### TASK STATEMENT
The line with "You are a GUI" and each line following it, up to the final line of the data, should be set down exactly; pictures stay out.

### MATERIAL SUPPLIED
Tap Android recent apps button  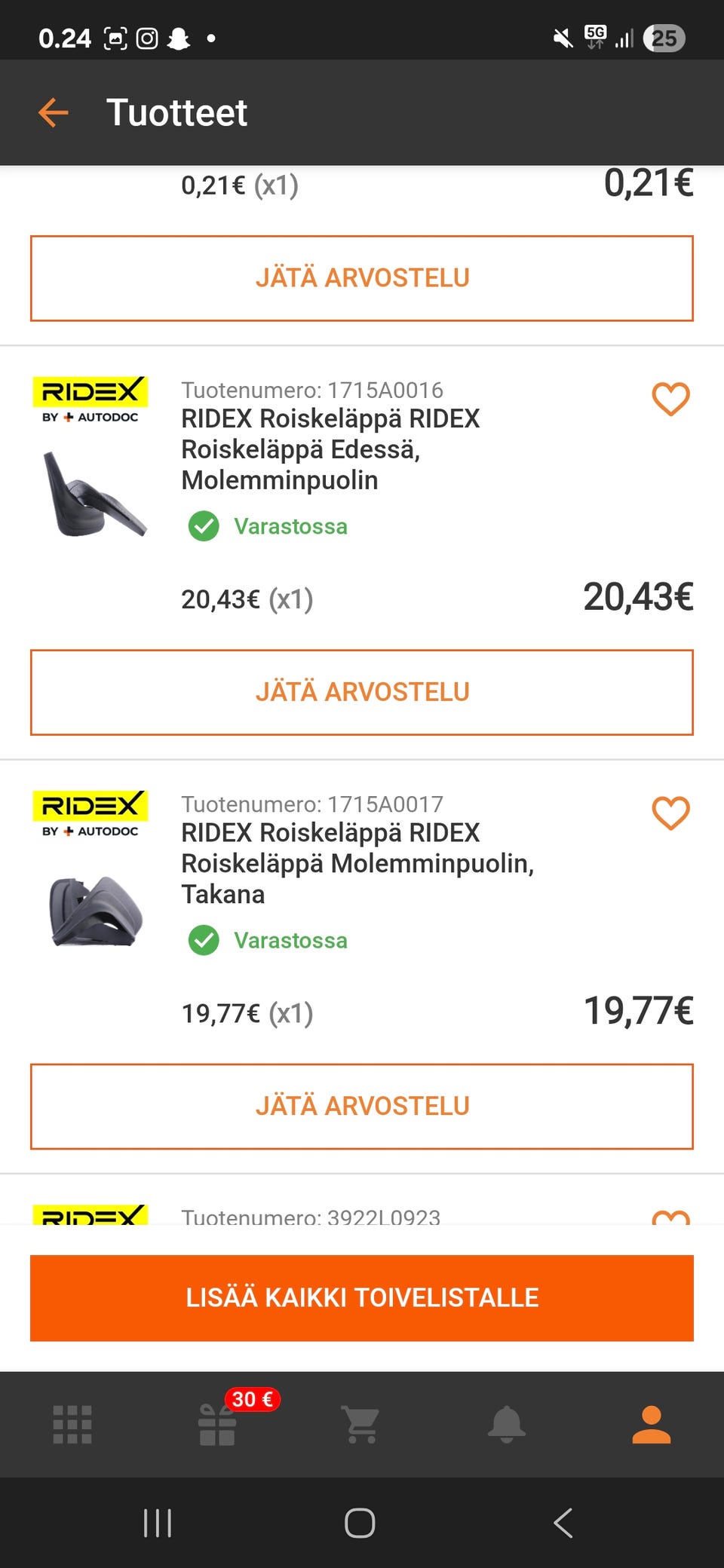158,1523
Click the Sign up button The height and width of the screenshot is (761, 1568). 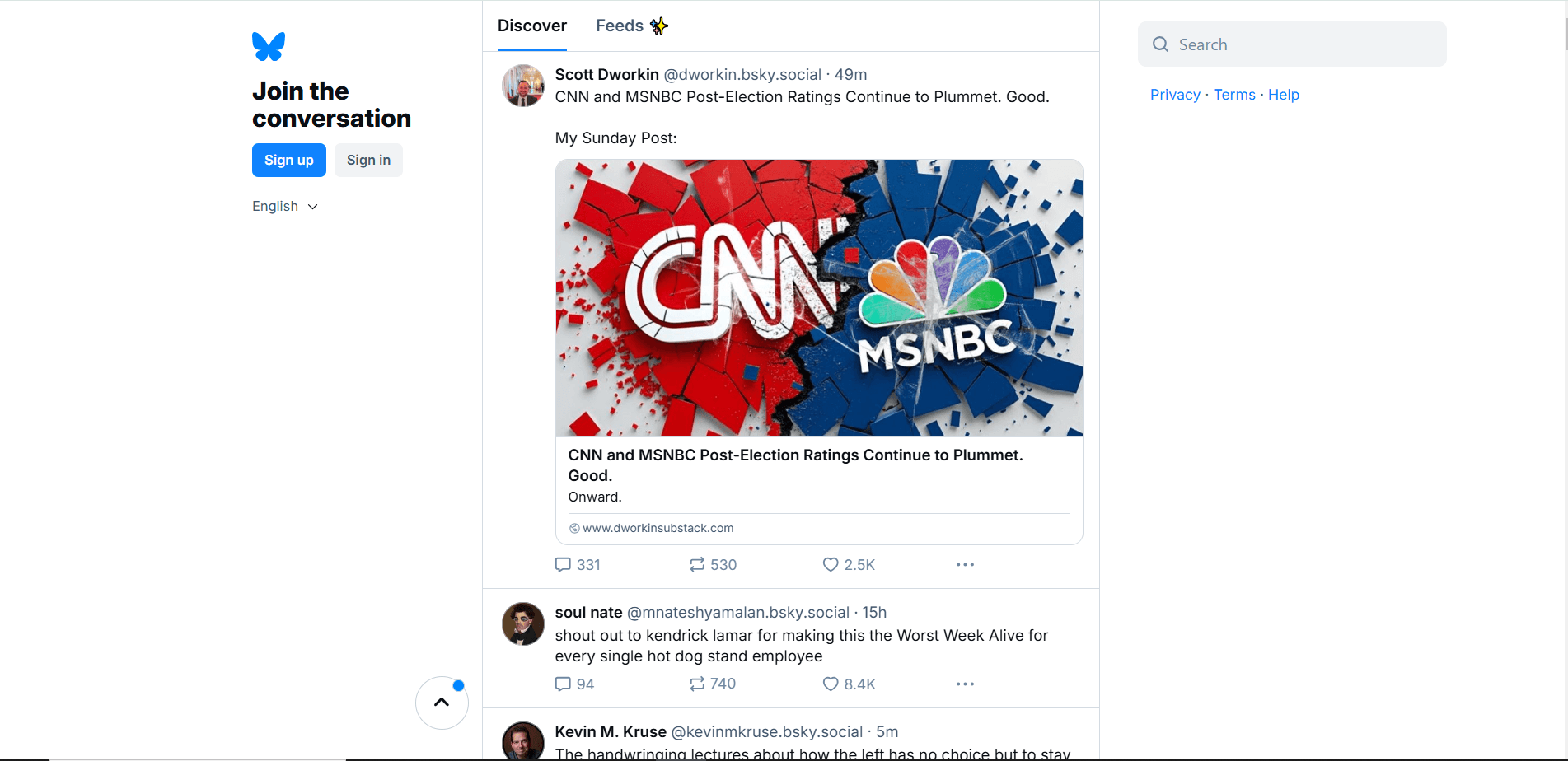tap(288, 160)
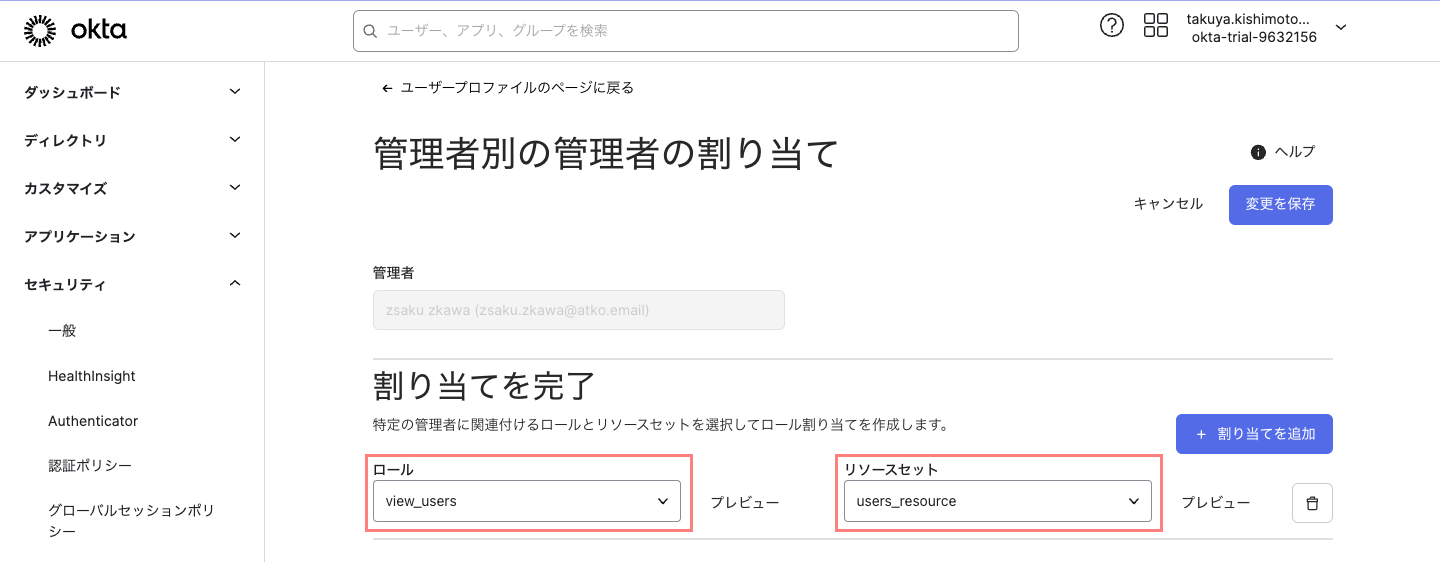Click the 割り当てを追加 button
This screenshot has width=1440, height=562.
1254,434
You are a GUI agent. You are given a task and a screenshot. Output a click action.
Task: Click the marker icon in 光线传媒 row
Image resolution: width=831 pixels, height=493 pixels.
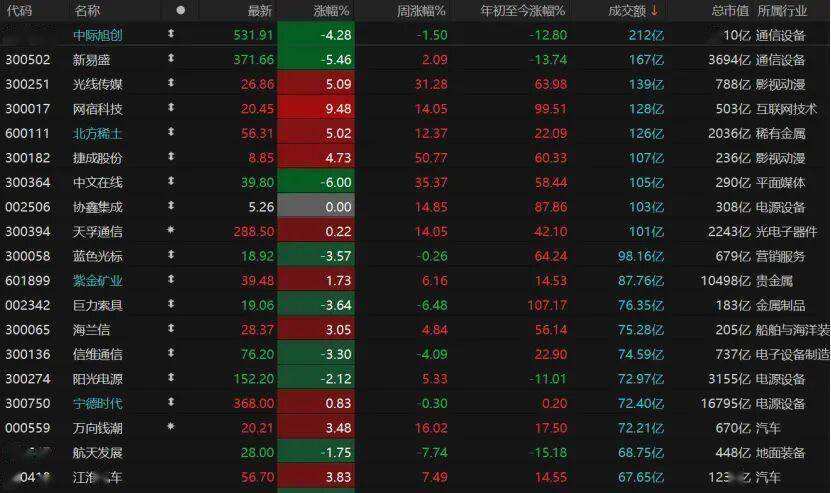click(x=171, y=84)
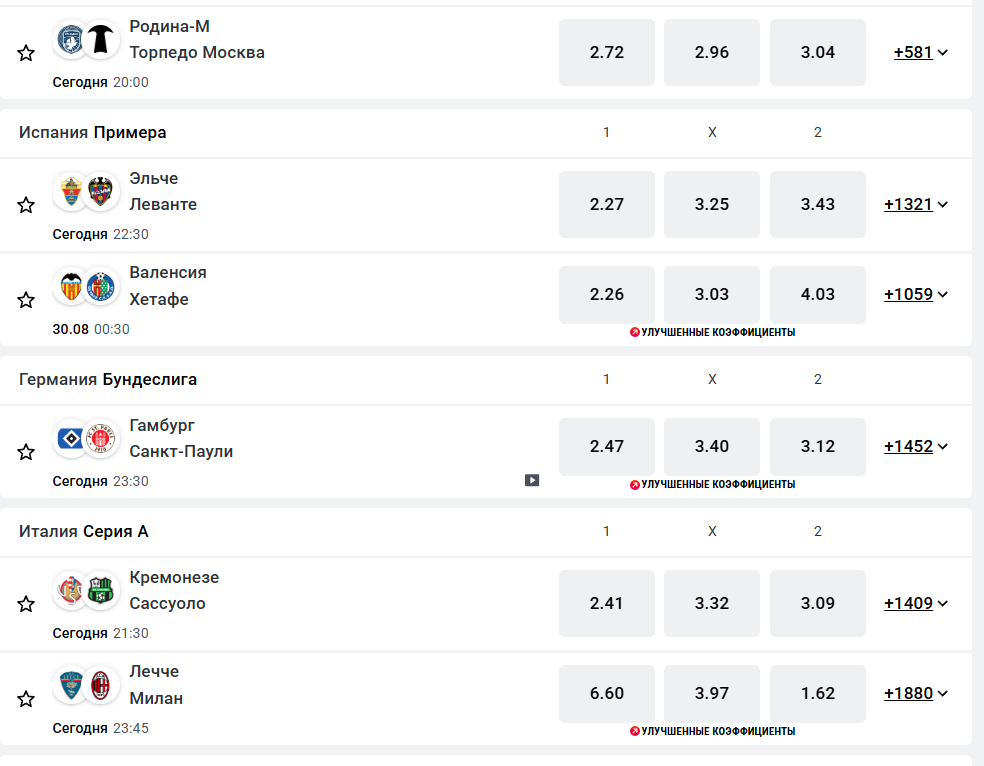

### EXERCISE RESPONSE
You are a GUI agent. You are given a task and a screenshot. Output a click action.
Task: Click the marker icon in 光线传媒 row
Image resolution: width=831 pixels, height=493 pixels.
click(x=171, y=84)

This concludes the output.